Given a list of meeting time intervals `[start, end)` (half-open: a meeting ending at time `t` does NOT conflict with one starting at `t`), return the minimum number of conference rooms required so that no two overlapping meetings share a room. Approach (min-heap of end times): sort meetings by start time. Maintain a min-heap of the end times of meetings currently occupying rooms. For each meeting, if the earliest-freeing room (heap top) has ended at or before the new meeting's start, reuse that room (pop + push the new end); otherwise allocate a new room (push). The answer is the maximum heap size reached, which equals the final heap size after processing all meetings. Complexity: O(n log n) time (sort + heap ops), O(n) space. A sweep-line alternative sorts start and end times separately and walks both pointers, incrementing a counter on a start and decrementing on an end (process ends before equal starts to honor the half-open interval), tracking the running max — same O(n log n) time, O(n) space, no heap. Edge cases: zero-length meetings `[t, t]` occupy no time and never force an extra room when handled with `<=`; identical start/end times across meetings are handled by the half-open `end <= start` reuse check; very large inputs stay O(n log n) and the heap holds at most the peak concurrency.

Constraints

  • 0 <= intervals.length <= 10^5
  • intervals[i].length == 2
  • 0 <= start_i <= end_i <= 10^9
  • Intervals are half-open [start, end): a meeting ending at t does not conflict with one starting at t
  • Zero-length meetings [t, t] are allowed

Examples

Input: [[0, 30], [5, 10], [15, 20]]

Expected Output: 2

Explanation: [0,30) overlaps both [5,10) and [15,20). [5,10) and [15,20) don't overlap each other, so they can share the second room sequentially. Peak concurrency = 2.

Input: [[7, 10], [2, 4]]

Expected Output: 1

Explanation: [2,4) ends before [7,10) starts, so the single room is reused. 1 room suffices.

Input: []

Expected Output: 0

Explanation: No meetings means no rooms are needed.

Input: [[1, 5]]

Expected Output: 1

Explanation: A single meeting needs exactly one room.

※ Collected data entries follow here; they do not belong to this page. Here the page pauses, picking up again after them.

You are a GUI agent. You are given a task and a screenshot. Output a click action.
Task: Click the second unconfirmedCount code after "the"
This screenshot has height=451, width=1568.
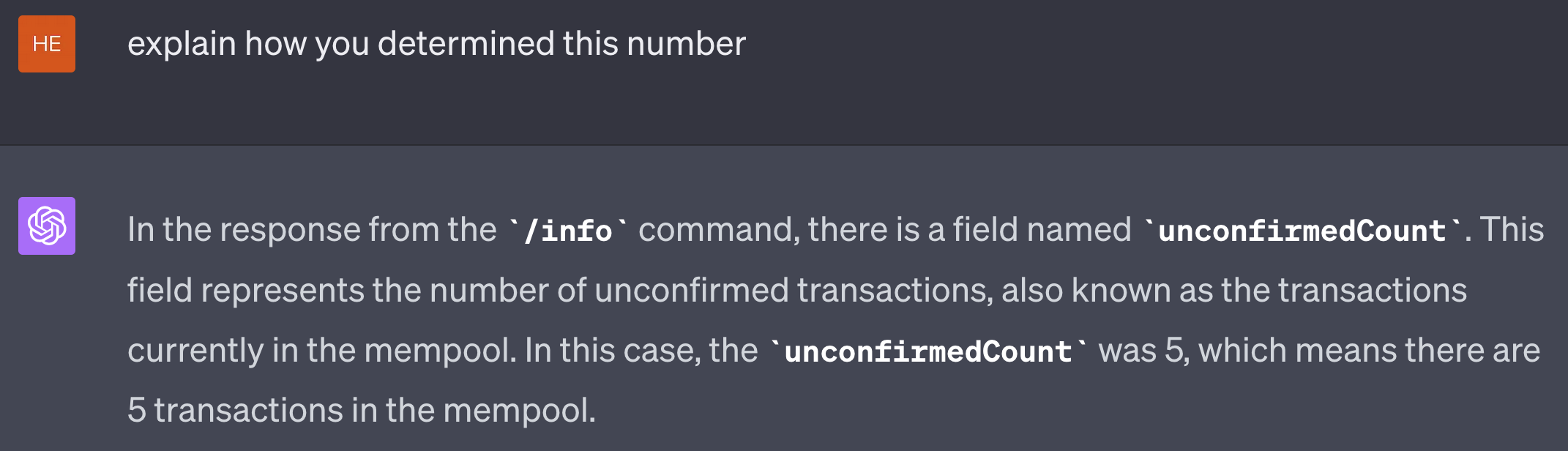tap(927, 351)
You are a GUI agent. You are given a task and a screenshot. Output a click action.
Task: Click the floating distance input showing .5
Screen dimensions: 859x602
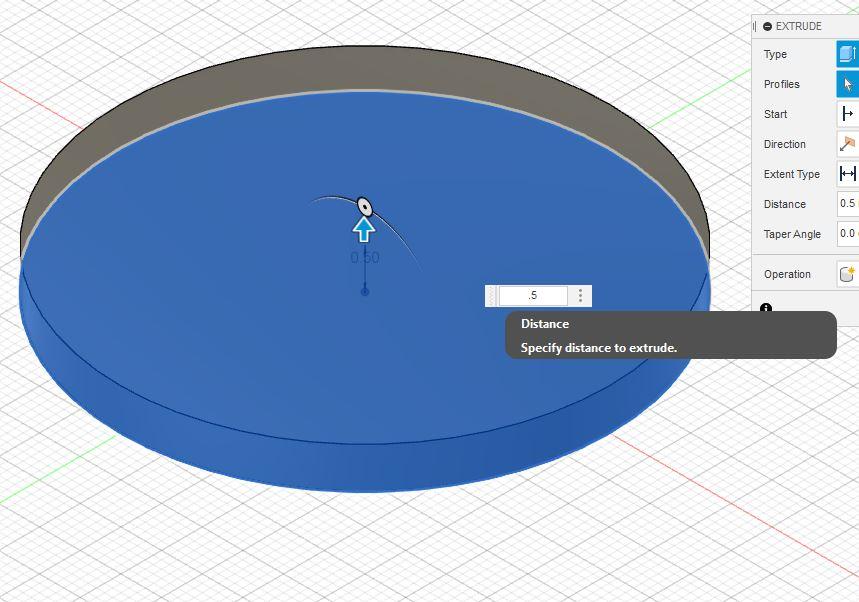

Input: [[1, 1], [1, 1], [1, 1]]

Expected Output: 1

Explanation: Zero-length meetings [1,1) occupy no time. With the half-open rule (end <= start), each frees its room instantly, so they all reuse one room. 1 room.

Input: [[0, 10], [10, 20], [20, 30]]

Expected Output: 1

Explanation: Back-to-back meetings: each ends exactly when the next starts. Half-open intervals mean no overlap, so one room is reused across all three.

Input: [[1, 10], [2, 7], [3, 19], [8, 12], [10, 20], [11, 30]]

Expected Output: 4

Explanation: At time just after 11, the meetings [3,19), [8,12), [10,20), [11,30) all overlap -> peak concurrency 4.

Input: [[5, 8], [6, 8]]

Expected Output: 2

Explanation: [5,8) and [6,8) overlap on [6,8) and even share the same end time 8, so they need separate rooms simultaneously. 2 rooms.

Hints

  1. Sort the meetings by start time so you process them in chronological order.
  2. Track only the END times of meetings currently occupying rooms; the earliest end time is all you need to decide whether a room frees up.
  3. A min-heap gives the earliest-freeing room in O(log n). If heap top <= current start, reuse that room (heapreplace); otherwise push a new room.
  4. The minimum number of rooms equals the peak number of simultaneously overlapping meetings, which is the maximum heap size — and since rooms are never removed once the peak is reached only by net additions, the final heap size equals that peak.